Provided passage –
------------------------------------

The author of Hebrews begins by noting that God had previously spoken through the prophets at by various ways and methods, but now He as spoken to us by His Son, the Heir of all things, the exact representation of His Being, Who is  sustaining all things, and through Whom He also created the universe, and finally Who is now seated at His right hand in heaven as a testimony to His finished work.  The author then spends the first nine and a half chapters discussing various aspects of the Superiority of Christ.  He begins by noting that Christ is superior to the holy angels (chapters 2 and 3).  Christ is pictured as the eternal (uncreated) Son of God, whom the angels worshipped.  Although Christ was voluntarily and temporarily made lower than the angels when He became human in order to die for our sins (2:5-18), He reassumed His exalted position after His resurrection and ascension.

In chapters 3 and 4, the author demonstrates the superiority of Christ over Moses and Joshua, the two leaders that led Israel out of Egyptian captivity and into the Promised Land of Israel (see the OT books of Exodus and Joshua).  Although Moses and Joshua were faithful servants within God’s household, Christ is supreme over God’s household.  Moses and his successor Joshua ultimately failed to provide the promised rest in the land due to the unbelief and rebellion of the people (see Numbers 13 and 14 for a prime example).  But the work of Jesus and the Great High Priest has already secured our eternal rest in heaven for all true believers (chapter 4).

------------------------------------

What is required –
Please answer these questions from the passage on Hebrews:
(a) Through whom had God previously spoken?
(b) Over which two leaders does Christ's superiority get shown in chapters 3 and 4?
(c) Which chapters of Numbers are cited as a prime example of the people's unbelief and rebellion?

Source data –
------------------------------------

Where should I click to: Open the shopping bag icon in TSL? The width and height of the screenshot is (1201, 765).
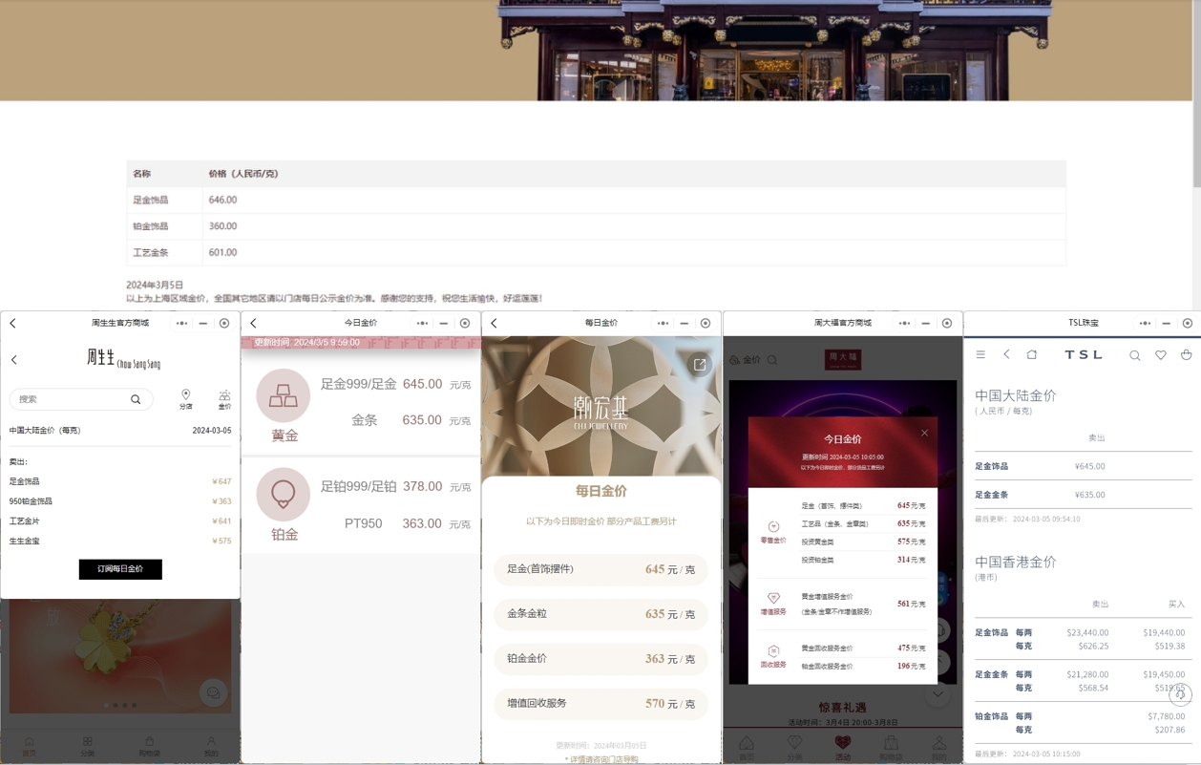pyautogui.click(x=1187, y=355)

------------------------------------

Expected output –
(a) The prophets
(b) Moses and Joshua
(c) Numbers 13 and 14